I furbetti dell'Internettino

L'altro giorno ho intervistato il Ceo di una delle più grandi software house al mondo (il pezzo uscirà sul prossimo numero de L'espresso). E alla mia domanda: "C'è il rischio dello scoppio di un'altra bolla speculativa in Rete?". La risposta è stata: "Sì".

Non faceva riferimento all'operazione Facebook-Microsoft, ma a tutti quegli accordi fatti in nome del web 2.0 come unica strada per la salvezza dell'umanità. Non è una posizione isolata quella del Ceo. Molti fra analisti, imprenditori, commentatori e giornalisti la pensano così.

Cosa sta accadendo? Il mio punto di vista è che la storia si stia ripetendo (o rischia di ripetersi). Con qualche differenza. La prima bolla scoppiò per un valore eccessivo dato ad alcuni progetti che poco avevano a che fare con la logica della Rete. Anche questa volta i valori sono altini ma i prodotti più in linea con quello che è Internet.

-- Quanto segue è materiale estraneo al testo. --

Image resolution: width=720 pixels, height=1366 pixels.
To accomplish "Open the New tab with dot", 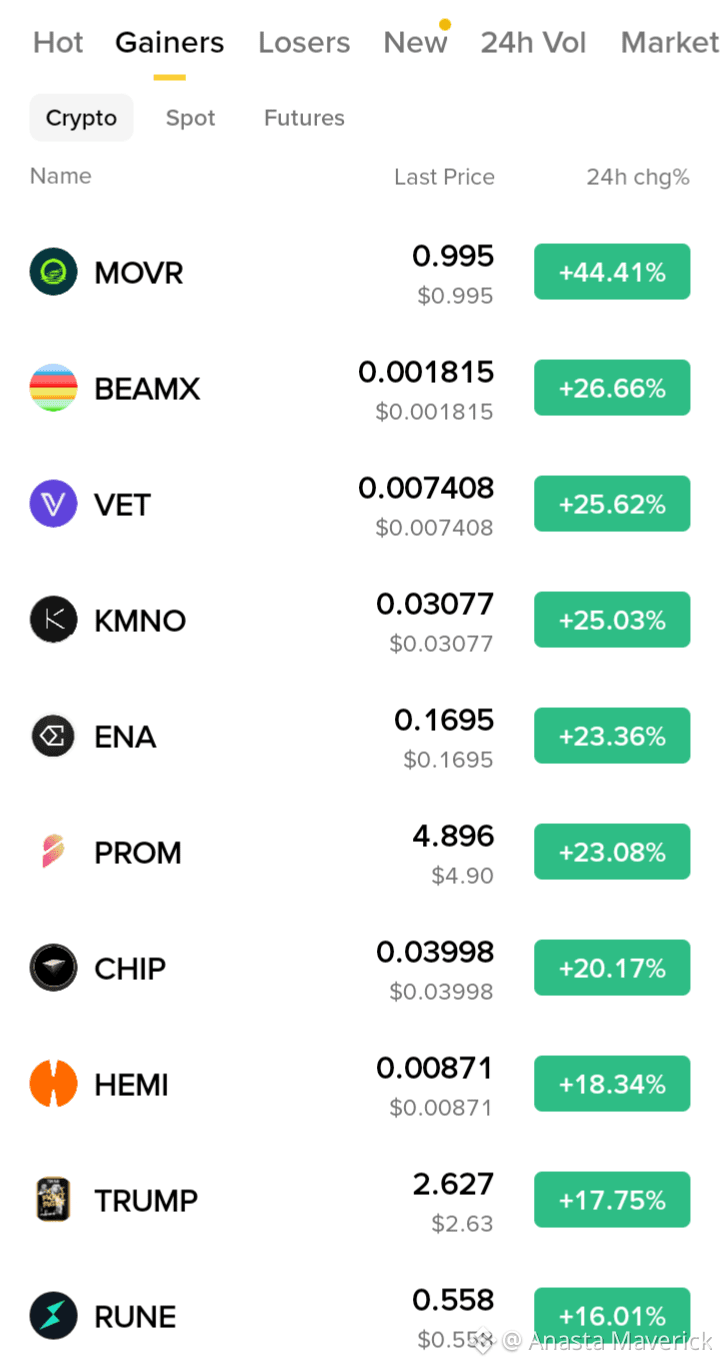I will [x=416, y=43].
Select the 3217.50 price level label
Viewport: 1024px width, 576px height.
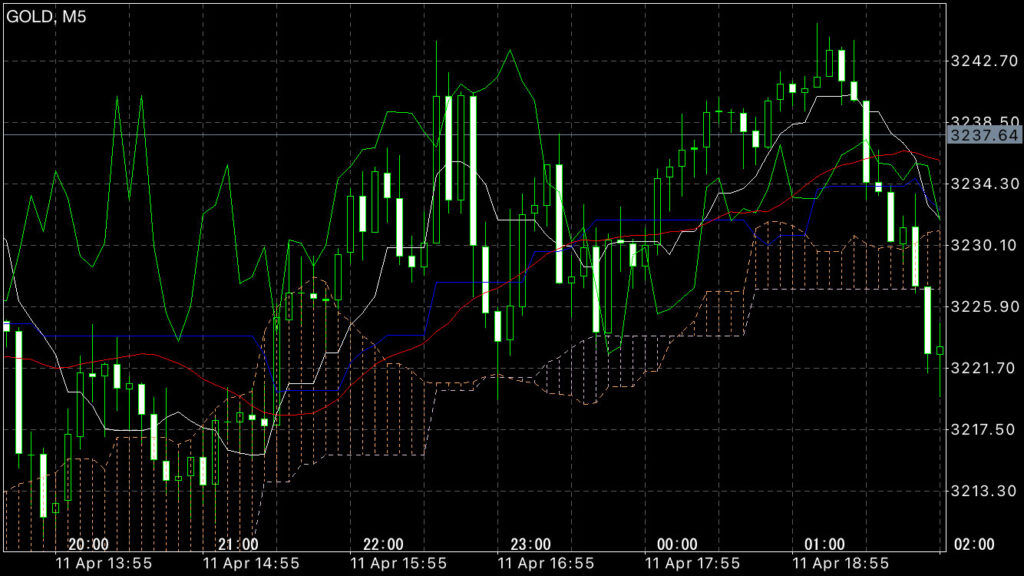[x=984, y=429]
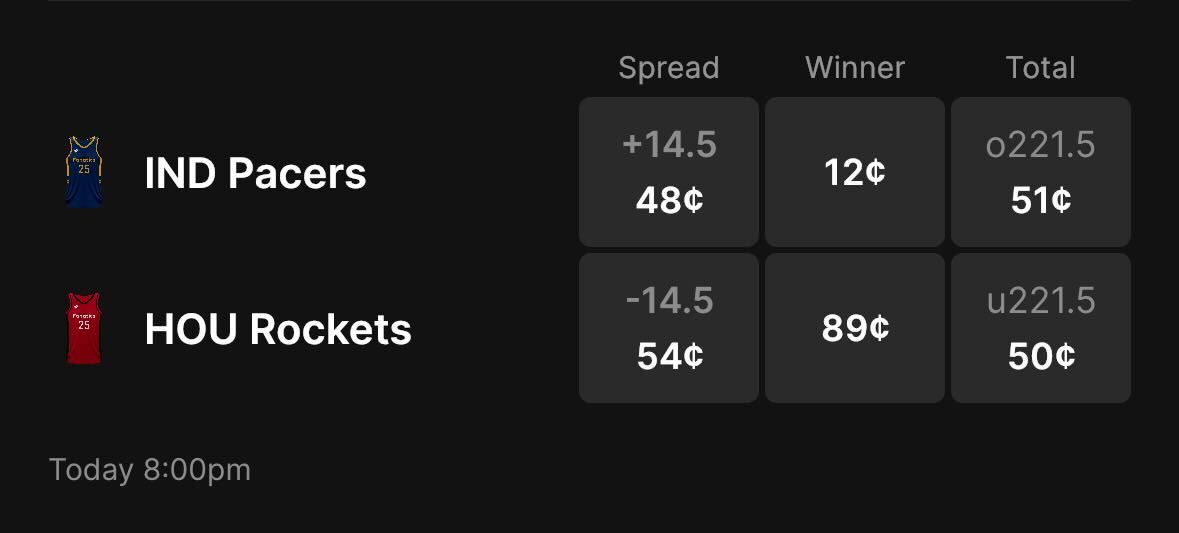
Task: Click the u221.5 under line label
Action: pyautogui.click(x=1041, y=301)
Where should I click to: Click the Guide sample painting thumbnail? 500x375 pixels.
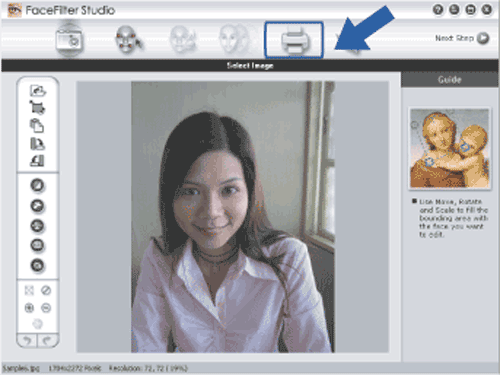click(x=450, y=148)
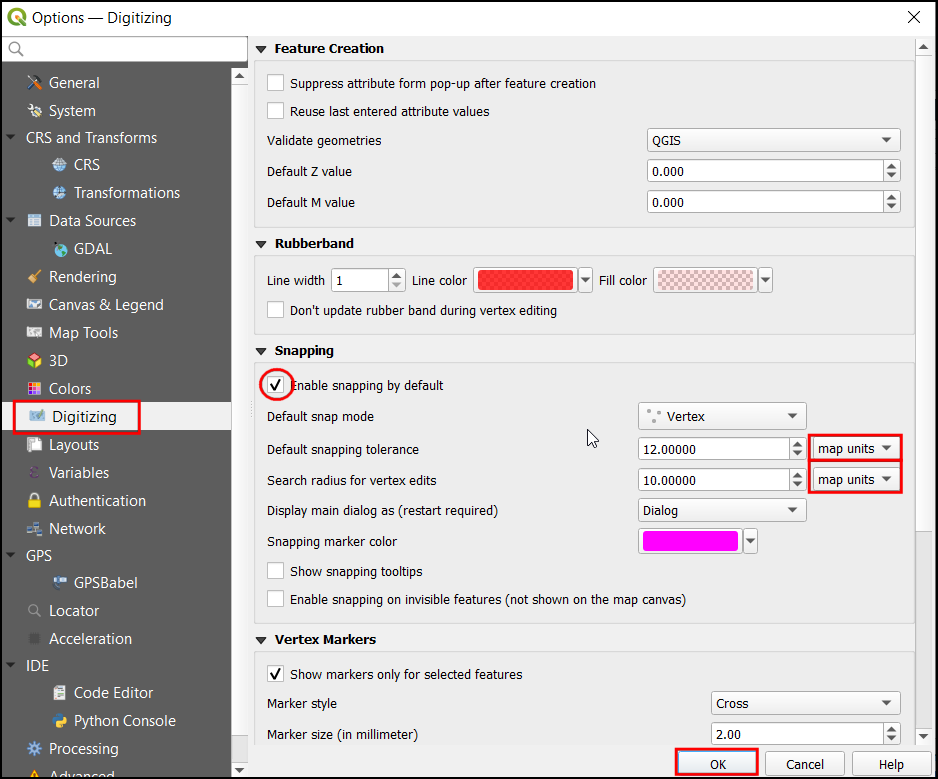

E allora? Dalla fine degli anni '90 a oggi le aziende che hanno avuto maggiore successo in Rete hanno adottato logiche da web 2.0. Ma non solo. Anzi. Amazon ed eBay, per citarne un paio, hanno usato i contenuti generati dagli utenti come un mezzo e non come un fine. Le recensioni degli utenti di Amazon, per esempio, sono un mezzo per vendere più libri e non per avere più pubblicità.

Il punto è proprio questo. I contenuti degli utenti non hanno valore - nel senso tradizionale del termine -, un valore cioè trasformabile direttamente in denaro. Perché non è pensabile che un frequentatore di social networking sia a caccia di pubblicità (come raccontato dall'Economist).

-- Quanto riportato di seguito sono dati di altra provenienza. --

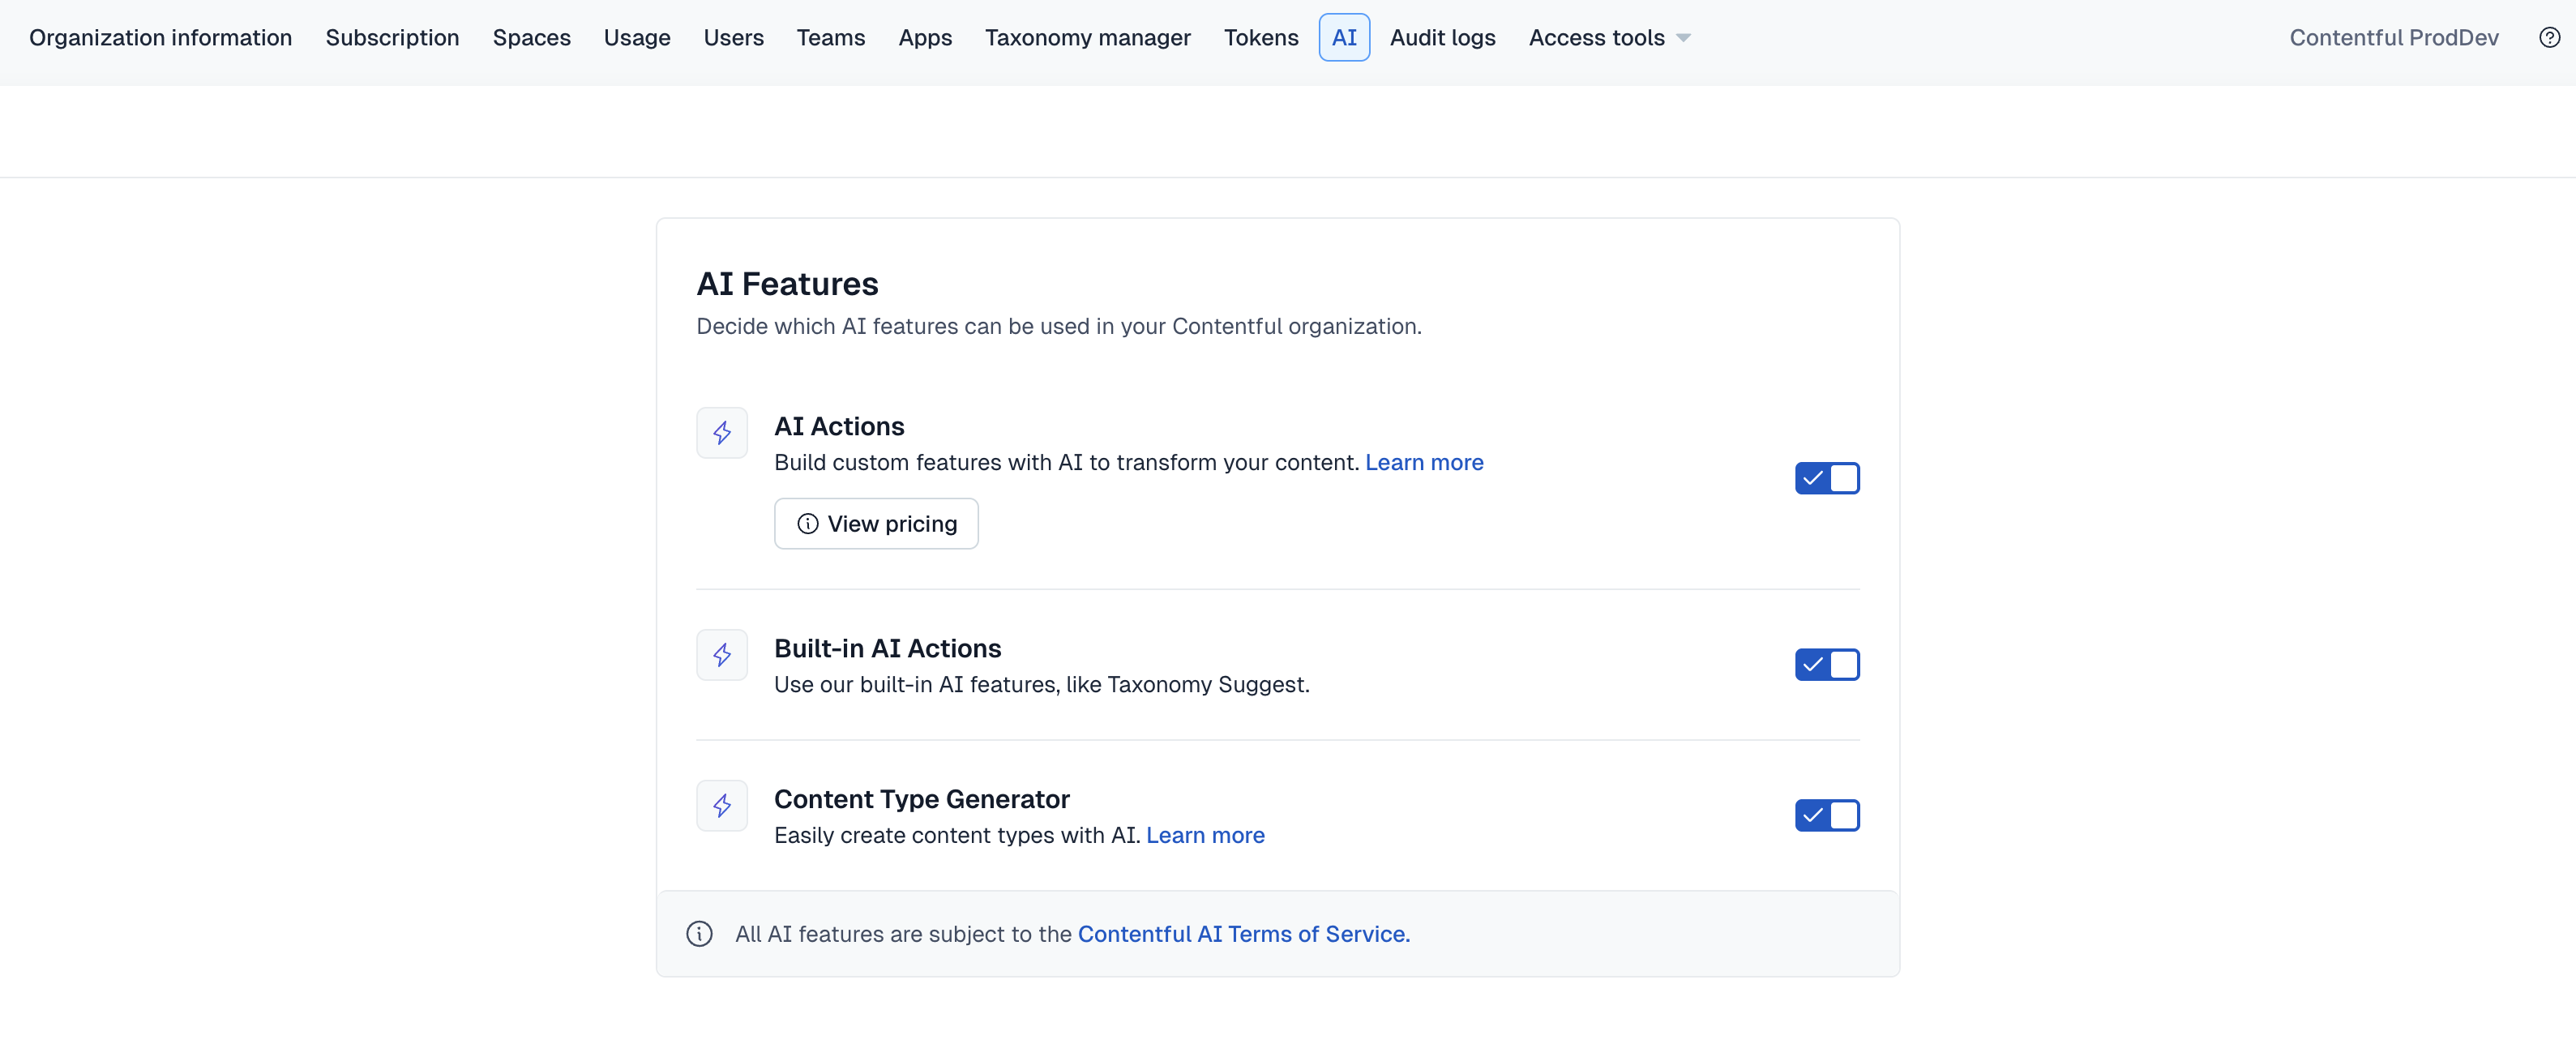This screenshot has height=1044, width=2576.
Task: Open Learn more link for AI Actions
Action: click(1424, 463)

Quindi tutte quelle realtà in cui gli Ugc sono il fine non possono (ancora?) essere quantificate in denaro. A meno che non ci siano servizi a pagamento. Un esempio classico è Flickr che con una buona quantità e qualità di servizi premium sta navigando in buone acque. Ma non ce ne sono molti altri.

Scoppierà la bolla? Spero di no, sarebbe un bel colpo per la (credibilità della) Rete. Però se si continua su questa strada il rischio è elevato. Perché la Rete ha rivoluzionato la vita di molti di noi, ma non ha cambiato (ancora) una delle regole base di ogni business sano: si è disposti a pagare solo se c'è un valore per chi acquista.

Nel frattempo credo che la ricerca per un business model 2.0 affidabile - se esiste - sia ancora lunga. Chi annuncia ora di averlo trovato probabilmente fa il furbetto. Di nuova generazione, certo, ma sempre furbetto.

1 commento:

Maurizio Benzi ha detto...

Il Web2.0 ha messo in evidenza verso quali direzioni si dovrebbe muovere la Rete. Molte nuove start-up hanno raccolto questa sfida. Facendo però ancora una volta l'errore di non ragionare sulla sostenibilità dei modelli di Business, come già era successo 8 anni fa.

O'Really stesso parla di nuove opportunità in termini pubblicitari. Ma non va oltre.

In realtà quello che oggi manca, sono gli Economics2.0. Fonti di revenues che vadano oltre l'advertising e i ricavi dall'e-commerce. In assenza di quelli non c'è spazio per tutti. Perciò la bolla, se cosi vogliamo chiamarla, ci sarà sicuramente, perchè troppe start-up fisicamente non potranno sopravvivere.